What the task requires = Every line in the records below that holds the word "window" is to be copied.

Collected data =
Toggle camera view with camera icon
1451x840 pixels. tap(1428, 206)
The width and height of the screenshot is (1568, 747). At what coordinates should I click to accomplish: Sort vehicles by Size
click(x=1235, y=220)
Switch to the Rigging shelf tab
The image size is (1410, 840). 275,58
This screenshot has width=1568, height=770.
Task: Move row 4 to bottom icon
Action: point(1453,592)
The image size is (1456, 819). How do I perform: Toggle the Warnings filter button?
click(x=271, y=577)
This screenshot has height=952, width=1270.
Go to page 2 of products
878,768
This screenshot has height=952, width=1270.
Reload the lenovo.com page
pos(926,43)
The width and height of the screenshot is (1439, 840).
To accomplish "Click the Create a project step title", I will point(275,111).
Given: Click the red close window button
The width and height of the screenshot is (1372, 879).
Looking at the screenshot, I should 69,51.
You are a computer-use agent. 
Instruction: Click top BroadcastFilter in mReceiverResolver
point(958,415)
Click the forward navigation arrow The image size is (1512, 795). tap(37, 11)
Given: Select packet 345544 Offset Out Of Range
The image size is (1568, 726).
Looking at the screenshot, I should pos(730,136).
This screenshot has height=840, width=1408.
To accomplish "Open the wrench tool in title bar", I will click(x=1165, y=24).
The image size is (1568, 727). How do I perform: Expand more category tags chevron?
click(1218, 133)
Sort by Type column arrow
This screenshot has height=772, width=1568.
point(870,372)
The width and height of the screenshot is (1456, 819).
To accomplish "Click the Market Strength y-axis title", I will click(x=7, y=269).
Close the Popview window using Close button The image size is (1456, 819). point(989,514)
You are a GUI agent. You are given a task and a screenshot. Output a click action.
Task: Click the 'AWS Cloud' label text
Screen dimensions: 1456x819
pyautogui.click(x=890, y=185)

Exercise solution =
Given: Click the red close window button
Close the Popview window using Close button The image size is (1456, 819). point(989,514)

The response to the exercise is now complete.